§ **Exercise requirements**
Format the lines from the one containing "I will coord(127,397)." down through the one containing "coord(438,38)" as a JSON list of strings, one string per line, omitting blank lines.

§ **Records to process**

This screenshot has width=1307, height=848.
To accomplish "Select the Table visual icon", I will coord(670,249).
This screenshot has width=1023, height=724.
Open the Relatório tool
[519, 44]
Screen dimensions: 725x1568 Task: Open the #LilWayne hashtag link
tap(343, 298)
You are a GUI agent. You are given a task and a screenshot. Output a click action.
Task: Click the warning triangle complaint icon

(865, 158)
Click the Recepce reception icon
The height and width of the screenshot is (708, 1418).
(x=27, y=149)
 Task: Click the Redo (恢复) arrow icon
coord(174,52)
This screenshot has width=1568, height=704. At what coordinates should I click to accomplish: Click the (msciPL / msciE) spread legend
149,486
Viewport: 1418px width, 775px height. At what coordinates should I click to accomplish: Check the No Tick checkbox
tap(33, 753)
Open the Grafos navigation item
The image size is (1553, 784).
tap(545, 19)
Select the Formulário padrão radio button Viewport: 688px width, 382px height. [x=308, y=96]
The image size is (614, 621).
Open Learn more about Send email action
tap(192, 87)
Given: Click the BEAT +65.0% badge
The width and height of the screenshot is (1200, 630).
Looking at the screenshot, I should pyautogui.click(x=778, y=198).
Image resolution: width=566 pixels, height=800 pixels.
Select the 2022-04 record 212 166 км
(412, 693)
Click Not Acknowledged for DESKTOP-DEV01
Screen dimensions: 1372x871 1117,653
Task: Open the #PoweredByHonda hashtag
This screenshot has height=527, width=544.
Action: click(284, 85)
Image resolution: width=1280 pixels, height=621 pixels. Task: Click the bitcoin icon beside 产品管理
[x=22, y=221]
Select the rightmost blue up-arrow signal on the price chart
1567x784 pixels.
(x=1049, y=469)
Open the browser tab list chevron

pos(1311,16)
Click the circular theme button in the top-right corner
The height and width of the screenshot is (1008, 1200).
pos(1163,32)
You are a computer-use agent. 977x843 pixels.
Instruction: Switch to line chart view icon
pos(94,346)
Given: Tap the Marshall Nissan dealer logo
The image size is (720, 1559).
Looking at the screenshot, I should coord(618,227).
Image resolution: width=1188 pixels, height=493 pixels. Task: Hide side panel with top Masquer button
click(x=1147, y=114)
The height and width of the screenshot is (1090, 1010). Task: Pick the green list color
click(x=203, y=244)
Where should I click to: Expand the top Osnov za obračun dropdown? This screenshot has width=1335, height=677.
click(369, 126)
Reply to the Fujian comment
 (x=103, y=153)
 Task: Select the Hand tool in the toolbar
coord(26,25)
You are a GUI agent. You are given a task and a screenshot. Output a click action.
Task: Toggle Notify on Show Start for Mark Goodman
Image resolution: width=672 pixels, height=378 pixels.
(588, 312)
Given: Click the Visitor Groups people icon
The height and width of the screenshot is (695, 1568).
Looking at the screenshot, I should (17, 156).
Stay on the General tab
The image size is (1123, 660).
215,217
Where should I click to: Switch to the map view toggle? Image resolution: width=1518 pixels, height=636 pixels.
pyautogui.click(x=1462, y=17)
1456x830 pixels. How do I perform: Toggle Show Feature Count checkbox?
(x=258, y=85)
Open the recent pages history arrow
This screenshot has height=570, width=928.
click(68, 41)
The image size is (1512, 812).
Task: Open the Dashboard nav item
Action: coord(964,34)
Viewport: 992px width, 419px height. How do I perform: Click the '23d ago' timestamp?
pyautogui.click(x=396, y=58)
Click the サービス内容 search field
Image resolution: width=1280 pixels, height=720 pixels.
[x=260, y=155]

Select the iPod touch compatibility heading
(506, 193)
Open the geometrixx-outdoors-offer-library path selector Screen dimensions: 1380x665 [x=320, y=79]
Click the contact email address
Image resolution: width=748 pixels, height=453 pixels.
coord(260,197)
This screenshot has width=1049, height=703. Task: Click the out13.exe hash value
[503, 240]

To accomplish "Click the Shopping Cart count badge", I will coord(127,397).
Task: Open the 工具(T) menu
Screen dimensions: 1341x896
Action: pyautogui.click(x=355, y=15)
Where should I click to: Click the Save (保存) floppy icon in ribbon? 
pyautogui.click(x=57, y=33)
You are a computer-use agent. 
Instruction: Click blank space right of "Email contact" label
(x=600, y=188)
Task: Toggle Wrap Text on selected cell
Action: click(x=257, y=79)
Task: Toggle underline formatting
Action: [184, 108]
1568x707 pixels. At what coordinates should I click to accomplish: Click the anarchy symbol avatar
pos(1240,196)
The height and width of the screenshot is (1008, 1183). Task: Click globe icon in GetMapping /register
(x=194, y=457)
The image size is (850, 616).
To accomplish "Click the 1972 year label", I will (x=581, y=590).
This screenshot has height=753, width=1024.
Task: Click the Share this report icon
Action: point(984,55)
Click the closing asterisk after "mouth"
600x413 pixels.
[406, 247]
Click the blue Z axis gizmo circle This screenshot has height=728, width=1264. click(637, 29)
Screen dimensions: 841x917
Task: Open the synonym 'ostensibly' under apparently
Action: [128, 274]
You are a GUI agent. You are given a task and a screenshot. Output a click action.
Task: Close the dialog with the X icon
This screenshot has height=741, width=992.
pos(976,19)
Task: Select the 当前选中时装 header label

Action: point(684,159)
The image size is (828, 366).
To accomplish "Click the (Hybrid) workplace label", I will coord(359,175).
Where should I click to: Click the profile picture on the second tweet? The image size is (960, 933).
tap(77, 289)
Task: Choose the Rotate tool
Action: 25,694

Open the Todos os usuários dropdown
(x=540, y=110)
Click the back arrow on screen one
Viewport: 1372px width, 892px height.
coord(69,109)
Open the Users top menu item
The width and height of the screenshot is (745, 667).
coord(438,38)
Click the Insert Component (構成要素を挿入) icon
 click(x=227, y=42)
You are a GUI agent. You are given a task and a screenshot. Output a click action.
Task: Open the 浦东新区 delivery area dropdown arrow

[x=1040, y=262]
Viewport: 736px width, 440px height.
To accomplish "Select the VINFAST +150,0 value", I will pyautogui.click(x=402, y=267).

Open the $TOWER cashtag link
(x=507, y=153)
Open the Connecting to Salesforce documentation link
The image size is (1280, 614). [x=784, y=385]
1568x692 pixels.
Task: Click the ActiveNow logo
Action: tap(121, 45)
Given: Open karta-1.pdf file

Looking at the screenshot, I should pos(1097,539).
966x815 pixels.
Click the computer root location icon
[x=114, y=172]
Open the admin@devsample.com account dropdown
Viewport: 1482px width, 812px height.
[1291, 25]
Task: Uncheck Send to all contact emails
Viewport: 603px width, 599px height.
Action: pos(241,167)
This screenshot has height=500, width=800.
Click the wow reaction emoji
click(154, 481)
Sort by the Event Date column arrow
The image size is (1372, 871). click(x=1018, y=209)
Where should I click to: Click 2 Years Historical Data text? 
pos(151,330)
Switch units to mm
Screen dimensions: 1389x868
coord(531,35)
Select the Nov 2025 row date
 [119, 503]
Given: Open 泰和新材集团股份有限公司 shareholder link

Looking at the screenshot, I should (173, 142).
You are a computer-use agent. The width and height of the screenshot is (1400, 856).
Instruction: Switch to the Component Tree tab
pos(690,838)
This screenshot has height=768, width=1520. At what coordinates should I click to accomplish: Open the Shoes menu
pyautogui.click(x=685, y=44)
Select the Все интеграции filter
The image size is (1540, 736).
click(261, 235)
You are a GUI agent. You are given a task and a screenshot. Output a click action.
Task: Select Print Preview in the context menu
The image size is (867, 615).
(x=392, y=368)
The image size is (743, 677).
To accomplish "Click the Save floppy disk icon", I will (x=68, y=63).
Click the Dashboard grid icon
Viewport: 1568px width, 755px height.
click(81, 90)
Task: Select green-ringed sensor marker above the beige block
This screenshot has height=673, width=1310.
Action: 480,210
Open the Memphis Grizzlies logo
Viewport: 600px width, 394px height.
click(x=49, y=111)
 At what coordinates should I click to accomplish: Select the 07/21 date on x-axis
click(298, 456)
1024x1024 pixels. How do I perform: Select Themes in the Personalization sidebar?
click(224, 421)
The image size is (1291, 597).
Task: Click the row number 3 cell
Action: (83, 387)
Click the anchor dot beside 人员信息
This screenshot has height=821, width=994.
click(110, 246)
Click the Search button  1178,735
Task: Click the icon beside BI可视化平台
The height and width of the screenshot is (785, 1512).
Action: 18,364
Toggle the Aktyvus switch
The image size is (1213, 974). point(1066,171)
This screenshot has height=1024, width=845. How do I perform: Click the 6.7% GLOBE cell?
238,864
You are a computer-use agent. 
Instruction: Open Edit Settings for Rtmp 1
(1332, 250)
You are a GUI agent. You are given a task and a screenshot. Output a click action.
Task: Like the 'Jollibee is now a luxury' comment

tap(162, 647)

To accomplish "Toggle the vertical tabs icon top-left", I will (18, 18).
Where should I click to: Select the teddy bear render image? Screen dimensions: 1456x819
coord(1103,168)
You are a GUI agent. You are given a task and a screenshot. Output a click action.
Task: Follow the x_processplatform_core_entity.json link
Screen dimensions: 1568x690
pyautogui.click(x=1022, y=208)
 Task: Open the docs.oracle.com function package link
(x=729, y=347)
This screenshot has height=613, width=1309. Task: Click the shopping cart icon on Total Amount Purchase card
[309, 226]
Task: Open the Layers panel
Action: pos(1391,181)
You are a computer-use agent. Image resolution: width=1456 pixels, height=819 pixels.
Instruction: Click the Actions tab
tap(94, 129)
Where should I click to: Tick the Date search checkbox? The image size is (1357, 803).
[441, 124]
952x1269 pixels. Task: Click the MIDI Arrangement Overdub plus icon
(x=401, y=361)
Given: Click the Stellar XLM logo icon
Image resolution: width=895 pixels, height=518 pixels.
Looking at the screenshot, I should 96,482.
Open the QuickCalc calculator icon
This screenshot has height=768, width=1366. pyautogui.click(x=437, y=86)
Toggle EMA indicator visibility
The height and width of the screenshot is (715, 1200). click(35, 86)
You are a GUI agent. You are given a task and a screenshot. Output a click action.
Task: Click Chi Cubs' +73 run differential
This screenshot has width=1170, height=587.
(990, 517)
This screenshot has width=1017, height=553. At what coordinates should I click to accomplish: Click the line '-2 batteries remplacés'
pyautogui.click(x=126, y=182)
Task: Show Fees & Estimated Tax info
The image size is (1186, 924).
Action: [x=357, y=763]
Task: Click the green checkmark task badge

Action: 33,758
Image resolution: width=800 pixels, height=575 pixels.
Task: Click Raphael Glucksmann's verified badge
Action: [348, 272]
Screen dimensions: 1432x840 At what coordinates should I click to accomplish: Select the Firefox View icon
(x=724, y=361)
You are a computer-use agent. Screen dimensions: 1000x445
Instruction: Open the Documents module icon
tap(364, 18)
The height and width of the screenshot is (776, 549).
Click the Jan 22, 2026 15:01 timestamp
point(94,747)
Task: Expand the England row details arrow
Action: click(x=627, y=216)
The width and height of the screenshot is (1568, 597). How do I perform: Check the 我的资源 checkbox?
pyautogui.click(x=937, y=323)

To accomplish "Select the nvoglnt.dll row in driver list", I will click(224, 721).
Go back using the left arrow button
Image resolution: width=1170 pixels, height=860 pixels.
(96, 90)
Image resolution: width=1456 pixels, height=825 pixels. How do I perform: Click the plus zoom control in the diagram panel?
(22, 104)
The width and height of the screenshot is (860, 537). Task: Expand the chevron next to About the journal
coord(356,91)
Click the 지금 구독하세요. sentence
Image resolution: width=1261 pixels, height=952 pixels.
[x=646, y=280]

§ **The answer**
[
  "To accomplish \"Click the Shopping Cart count badge\", I will coord(127,397).",
  "Task: Open the 工具(T) menu",
  "Screen dimensions: 1341x896",
  "Action: pyautogui.click(x=355, y=15)",
  "Where should I click to: Click the Save (保存) floppy icon in ribbon? ",
  "pyautogui.click(x=57, y=33)",
  "You are a computer-use agent. ",
  "Instruction: Click blank space right of \"Email contact\" label",
  "(x=600, y=188)",
  "Task: Toggle Wrap Text on selected cell",
  "Action: click(x=257, y=79)",
  "Task: Toggle underline formatting",
  "Action: [184, 108]",
  "1568x707 pixels. At what coordinates should I click to accomplish: Click the anarchy symbol avatar",
  "pos(1240,196)",
  "The height and width of the screenshot is (1008, 1183). Task: Click globe icon in GetMapping /register",
  "(x=194, y=457)",
  "The image size is (850, 616).",
  "To accomplish \"Click the 1972 year label\", I will (x=581, y=590).",
  "This screenshot has height=753, width=1024.",
  "Task: Click the Share this report icon",
  "Action: point(984,55)",
  "Click the closing asterisk after \"mouth\"",
  "600x413 pixels.",
  "[406, 247]",
  "Click the blue Z axis gizmo circle This screenshot has height=728, width=1264. click(637, 29)",
  "Screen dimensions: 841x917",
  "Task: Open the synonym 'ostensibly' under apparently",
  "Action: [128, 274]",
  "You are a GUI agent. You are given a task and a screenshot. Output a click action.",
  "Task: Close the dialog with the X icon",
  "This screenshot has height=741, width=992.",
  "pos(976,19)",
  "Task: Select the 当前选中时装 header label",
  "Action: point(684,159)",
  "The image size is (828, 366).",
  "To accomplish \"Click the (Hybrid) workplace label\", I will coord(359,175).",
  "Where should I click to: Click the profile picture on the second tweet? The image size is (960, 933).",
  "tap(77, 289)",
  "Task: Choose the Rotate tool",
  "Action: 25,694",
  "Open the Todos os usuários dropdown",
  "(x=540, y=110)",
  "Click the back arrow on screen one",
  "Viewport: 1372px width, 892px height.",
  "coord(69,109)",
  "Open the Users top menu item",
  "The width and height of the screenshot is (745, 667).",
  "coord(438,38)"
]